A escultura maravilhosa de Canova imortaliza o momento em que os dois amantes eles tocam pela última vez antes que o amor ascenda ao céu.

6 – O BEIJO POR RODIN (1888-1889)

A famosa escultura de Auguste Rodin – progenitor da escultura moderna – representa o sentimento de Paolo e Francesca, os dois amantes também contados por Dante Alighieri no Canto V de Divina Comédia.

Os dois eram cunhados, Paolo era irmão do marido de Francesca, Gianciotto Malatesta, mas acabaram se apaixonando. Quando o caso foi descoberto, os dois meninos foram mortos como vingança.

7 – A CAMA POR TOULOUSE-LAUTREC (1892)

Pintura de Henri Toulouse-Lautrec Foi considerado escandaloso tanto pelo assunto quanto pelo comportamento do artista, mas agora é uma das obras mais apreciadas do mundo.

8 – AMANTES DI MAGRITTE (1928)

Este óleo sobre tela foi feito em duas cópias em 1928. A pintura representa duas pessoas prestes a se beijar, mas com suas cabeças coberto com um pano branco o que os impede de ver e falar uns com os outros.

A dificuldade de comunicação é, portanto, um dos principais temas da pintura que, apesar do título, ainda é cheia de angústia e melancolia.

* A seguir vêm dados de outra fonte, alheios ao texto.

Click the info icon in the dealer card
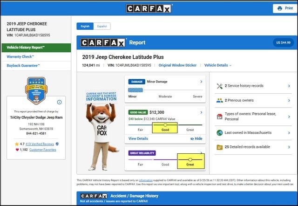Screen dimensions: 298x206 tap(59, 102)
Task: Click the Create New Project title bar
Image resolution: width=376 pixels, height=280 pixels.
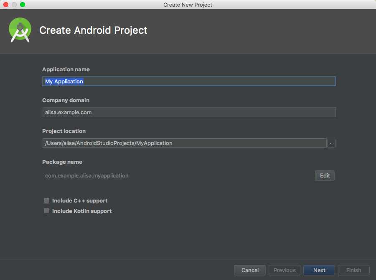Action: click(188, 5)
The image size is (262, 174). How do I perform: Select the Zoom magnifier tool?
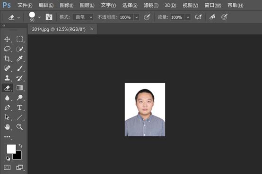click(x=19, y=127)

Segundo muitas interpretações, de fato, o homem retratado seria o O pai de Magritte, decidido a beijar sua esposa pela última vez, assim como a mãe do artista, que se suicidou e estava envolta em um véu fúnebre.

9 – O BEIJO POR PICASSO (1925)

A mão inconfundível de Picasso mostra dois amantes no ato de trocar um beijo profundo e apaixonado. É uma obra de carga emocional incomparável!

10 – ANIVERSÁRIO POR CHAGALL (1915)

A pintura faz parte de uma série de pinturas feitas em uma homenagem amorosa à primeira esposa do artista francês naturalizado russo.

Na cena retratada (e realmente aconteceu), Bella, a esposa, está decorando o quarto com flores para o aniversário de seu marido, mas Chagall Ela não resiste e a envolve por trás em um beijo cheio de amor.

BEIJOS NA ARTE: LITERATURA

Caras que fazem manualmente, por Jacques Prévert

Meninos que se amam se beijam em pé
Contra os portões da noite
E os transeuntes os marcam com o dedo
Mas os meninos que se amam
Eles não são para ninguém
E é apenas sua sombra
Que treme durante a noite
Estimulando a raiva dos transeuntes
Sua raiva seu desprezo ri sua inveja
Os meninos que se amam não são para ninguém
Eles estão em outro lugar muito mais longe do que a noite
Muito mais alto que o dia
No esplendor deslumbrante de seu primeiro amor

O beijo de Cyrano de Bergerac, por Edmond Rostand

Um beijo, bem, o que é um beijo?
Um juramento feito mais perto, uma promessa
Mais precisamente, uma confissão que você deseja confirmar,
um apóstrofo rosa entre as palavras “Eu te amo”.